Podobnie jak popęd głodu wymaga pożywienia, pragnienie wody, namiętność zaspokojenia seksualnego – tak zmęczenie skłania do również powodują przypadkowe reakcje, dopóki człowiek nie wykształci odpowiednich nawyków ich zaspokajania.
Pewne zewnętrzne bodźce wywołują umotywowane działanie w taki sam sposób jak bodźce wewnętrzne. Jeśli skóra zostanie skaleczona, ukłuta, przecięta, oparzona czy rozdarta, to rany stanowią tzw. stymulacje uszkodzenia tkanek. Reakcje przystosowawcze do tych bodźców są równie ważne co zaspokojenie potrzeb w odpowiedzi na bodźce wewnętrzne.
Podobnie jak potrzeby wewnętrzne, także uszkodzenia tkanek zapoczątkowują reakcję ogólnej aktywizacji. Skaleczone dziecko krzyczy i porusza się dokładnie tak samo jak dziecko głodne. Później, kiedy wystarczająco dojrzeje, uczy się, jak odsuwać się od źródła bólu. Jeszcze później uczy się, jak unikać zranienia, a następnie, jak wycofywać się z sytuacji, w których istnieje choćby tylko możliwość zranienia.

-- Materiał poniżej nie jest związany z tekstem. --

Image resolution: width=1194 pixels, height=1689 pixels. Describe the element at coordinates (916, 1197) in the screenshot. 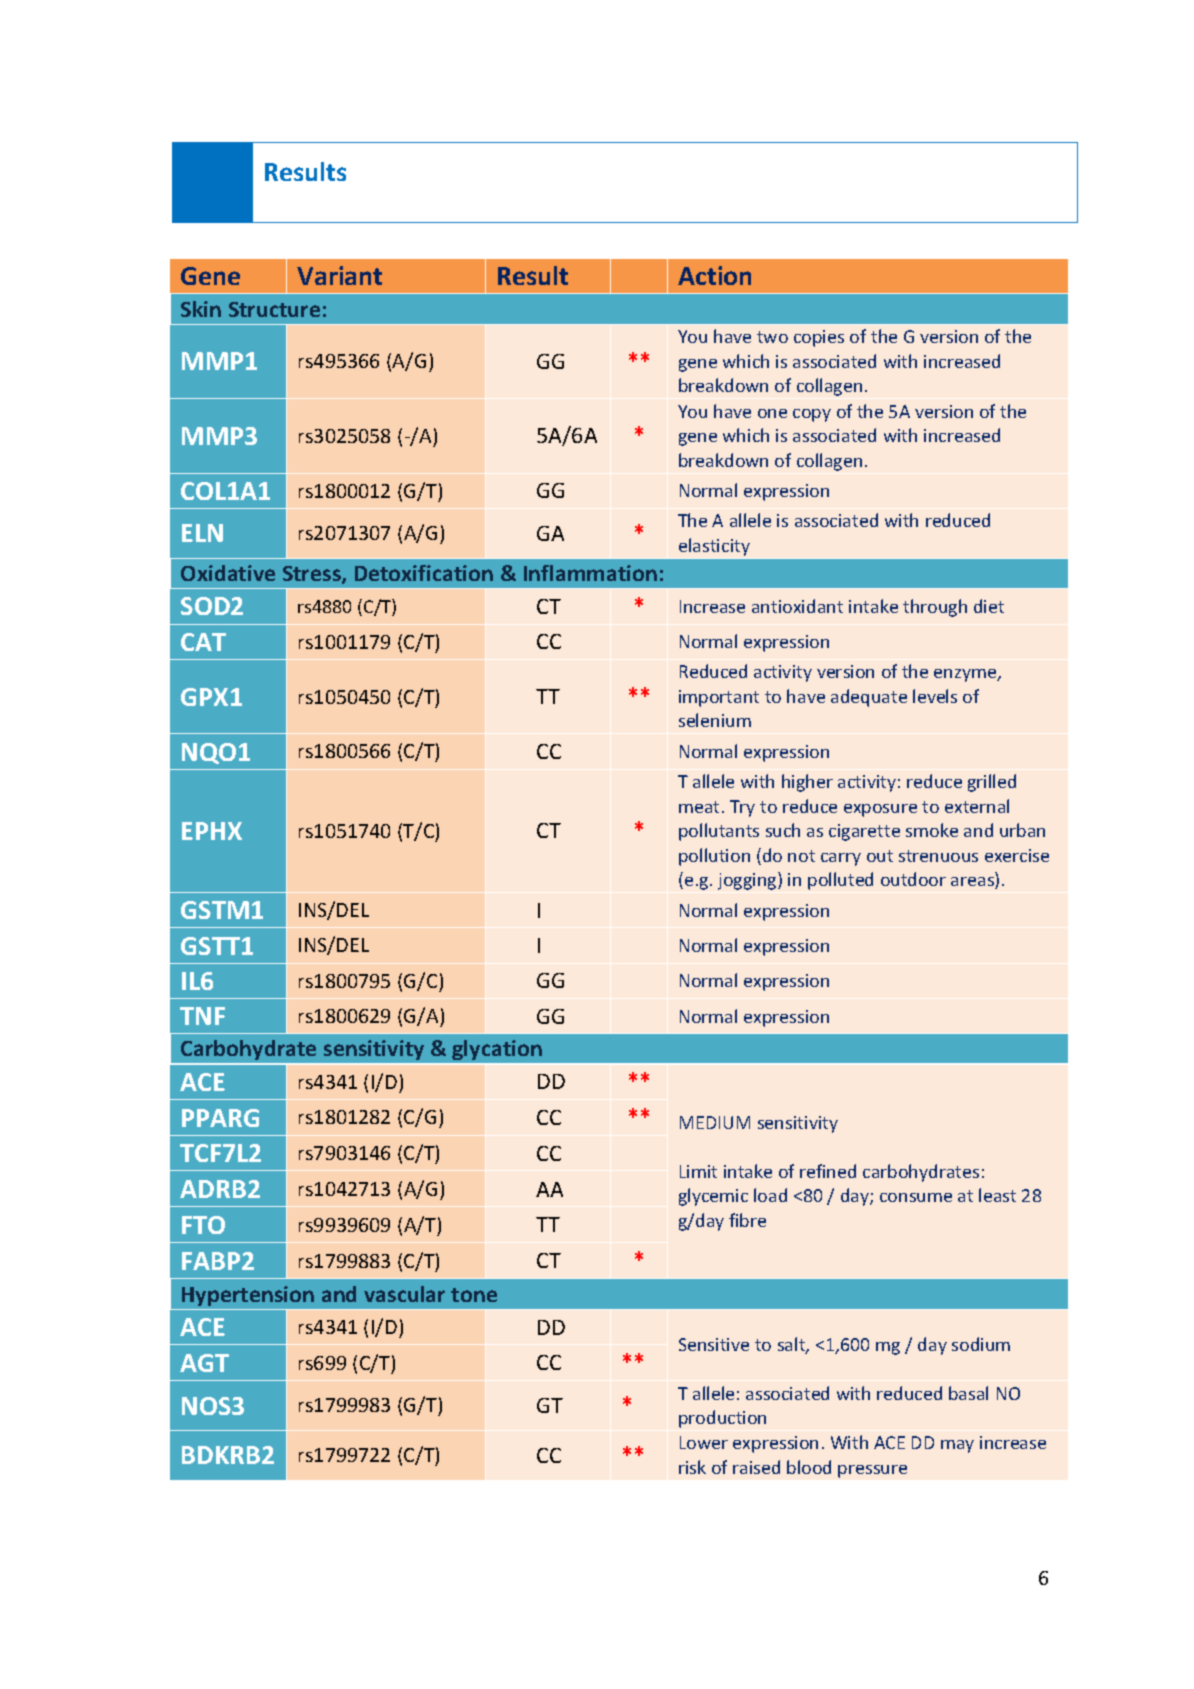

I see `consume` at that location.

W każdym przypadku pojawia się bezpośrednio umotywowane zachowanie jako efekt zaburzającego bodźca. O ile w okresie niemowlęcym i wczesnym dzieciństwie umotywowane zachowania wywołane tymi samymi bodźcami mogą niewiele różnić się od siebie, o tyle bardzo się one różnicują w miarę dojrzewania i dorastania. Tak więc jedne osoby tylko stoicko zaciskają usta i dłonie i spokojnie szukają sposobu usunięcia lub złagodzenia bólu. Inne z kolei będą reagowały krzykiem na skaleczenie, natomiast dzielnie zniosą samo opatrywanie rany. Znamy też bardziej infantylne reakcje. Niektórzy z nas jęczą, płaczą i żalą się w obliczu każdego bólu. Generalnie ich „umotywowane zachowanie” można opisać jako emocjonalnie niedojrzałe. W ekstremalnych przypadkach ludzie ci są klasyfikowani jako nadwrażliwi lub hipochondryczni, reagujący przesadnie na wszelki ból i dyskomfort, a także na dolegliwości, które realnie nie występują.